Praia Grande, SP, 04 (AE) - Policiais do Comando de Operações Especiais (COE), da Polícia Militar, localizaram, hoje à tarde, três corpos enterrados em uma área de difícil acesso, às margens da Avenida Ayrton Senna da Silva, em Praia Grande, no litoral sul de São Paulo, conhecida como Portinho. Imediatamente, os pais de três jovens desaparecidos desde a Quarta-Feira de Cinzas, na cidade vizinha de São Vicente, foram convocados para comparecer ao Instituto Médico Legal (IML) de Praia Grande para o eventual reconhecimento das vítimas.
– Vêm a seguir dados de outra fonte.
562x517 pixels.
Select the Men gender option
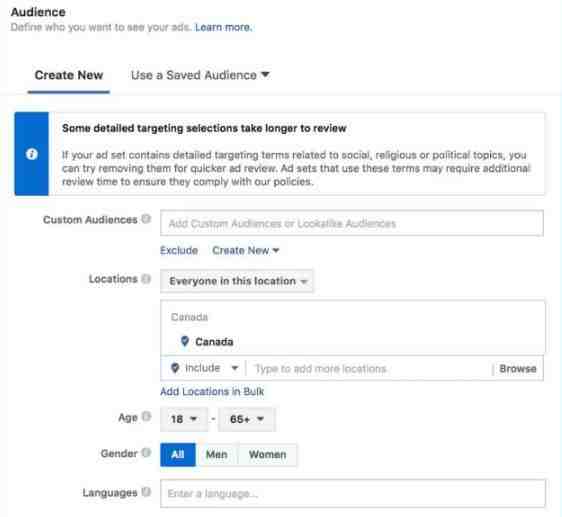tap(217, 454)
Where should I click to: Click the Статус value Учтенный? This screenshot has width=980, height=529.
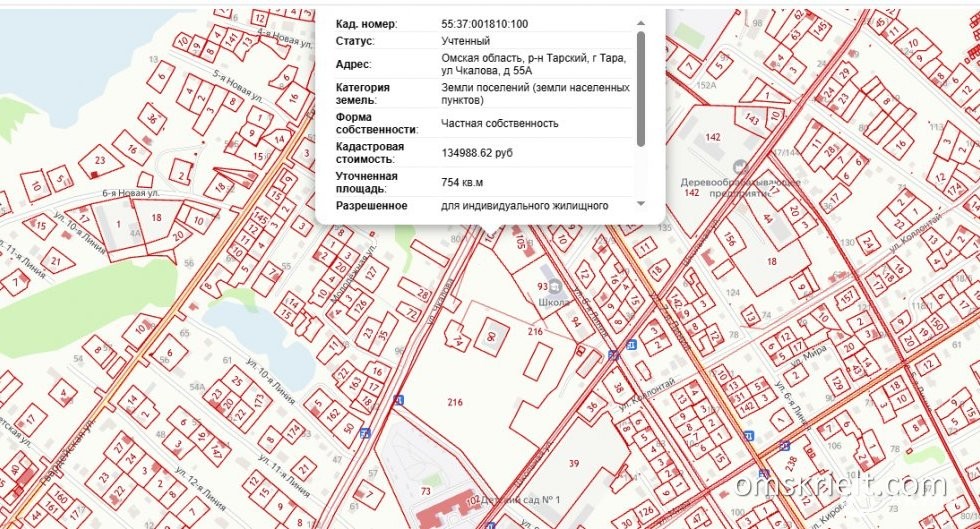pos(465,41)
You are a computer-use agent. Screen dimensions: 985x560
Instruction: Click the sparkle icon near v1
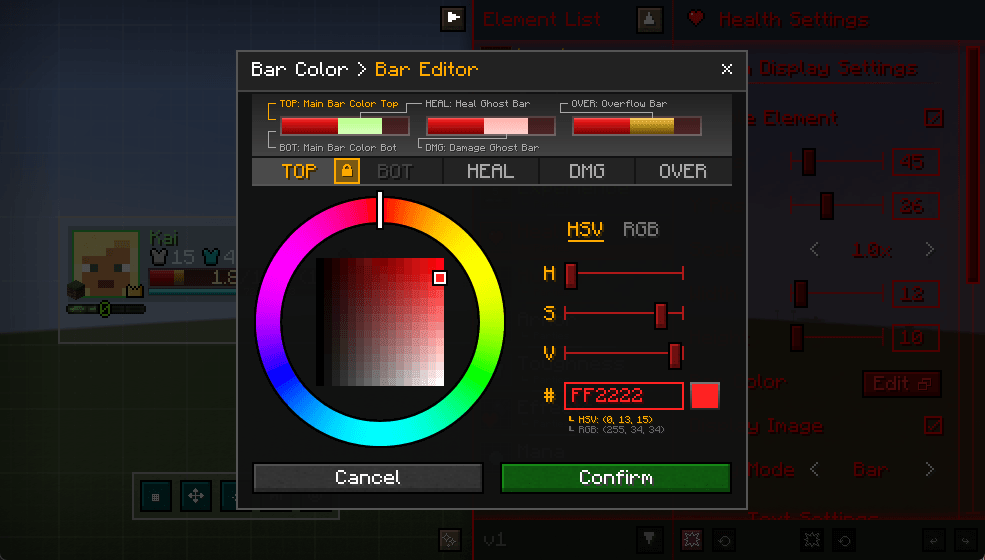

Desde o início da manhã, policiais da Divisão de Homicídios e de Proteção à Pessoa (DHPP), do COE e da Corregedoria da Polícia Militar participavam de buscas na área do Portinho na tentativa de localizar os corpos dos rapazes. Os três sumiram depois que um deles foi espancado por policiais do Regimento da Cavalaria, que vieram reforçar o policiamento da Baixada Santista. Segundo testemunhas, não só o rapaz que apanhou, mas os dois amigos que estavam com ele foram obrigados a entrar em uma perua Blazer da corporação. Desde então, não foram mais vistos.
Um grupo de pessoas teria visto veículos da PM entrar na mata, localizada em frente ao Litoral Plaza Shopping, logo após o sumiço dos rapazes, o que desencadeou as buscas no local. De acordo com o segundo-tenente César Augusto Ferreira Rosa, da Corregedoria da PM, a coincidência das informações, previamente checadas, levou os policiais a ocuparem a mata, que termina em um charco. "Diante das dificuldades de adentrarmos no local, resolvemos pedir o auxílio do COE, que desde as 9 horas da manhã estava executando um rastreamento de toda a área", disse. Um helicóptero águia também vistoriou a região.
Polícia - De acordo com a delegada-adjunta que investica o desaparecimento, Márcia Heloísa Mendonça Ruiz, o DHPP - que desde ontem está presidindo o inquérito, vem realizando uma série de investigações em toda a Baixada Santista. Vários trechos da Serra do Mar, parte do Morro do Xixová e algumas regiões da area continental de São Vicente vêm sendo vistoriados desde a semana passada, sem resultados.
"Toda e qualquer informação é muito útil para nós, razão pela qual apelamos a imprensa para que divulgue o nosso telefone - (011) 230.3342 -, para que a população possa nos ajudar", disse.
Cópias dos depoimentos prestados pelos policiais à Corregedoria da PM estão sendo requisitadas pela delegada Elisabete Sato, que está presidindo o inquérito. A delegada já requisitou exames de DNA dos familiares dos três rapazes para comparar com a mancha de sangue encontrada na traseira da Blazer.